Subseting is useful to reduce the size of a large dataset so that it is usable in another environment with less resources. For example, if you have a large 100gb database, you'll likely want to filter that down to be able to use it locally. Additionally, for teams spinning up databases in their CI pipelines, they often pay by the minute if the CI pipeline is hosted. As a result, teams are often looking for ways to scale down their dataset size so that it is usable in different environments. This is where subsetting comes into play.

Subsetting

Neosync can help teams subset their data by filtering it using a custom query or by taking a given percentage of the database size.

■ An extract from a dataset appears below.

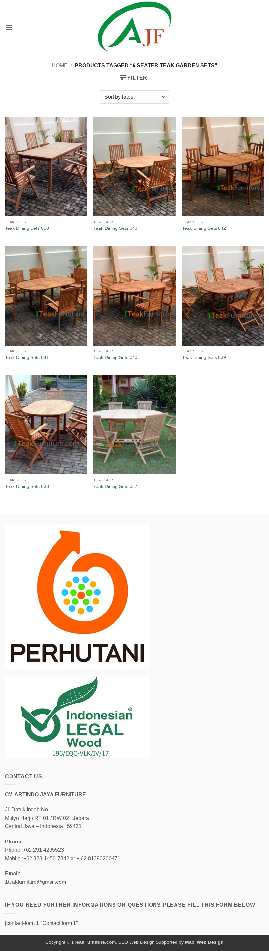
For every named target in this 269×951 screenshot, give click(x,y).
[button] (9, 27)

Once you've connected Neosync to your source database and configured your schema and mappings, you can then decide to subset that data further by selecting a source table to start with. Neosync will automatically ensure relational integrity in the data, making sure that the resulting dataset, post-subset, still has all of the foreign key constraints you had in the original data set. Once you've subsetted the data, Neosync will push the result set to your destination(s). Subsetting works on a per-destination basis so that it's easy to send a smaller result set to your CI database and then an even smaller subset to your local database of the same source data set.

Conclusion

Neosync has powerful subsetting features which allow you to create smaller subsets of your data while maintaining relational integrity. This is useful for local and CI testing where you don't want or need the entire dataaset but don't want to spend time querying, joining and filtering the data yourself.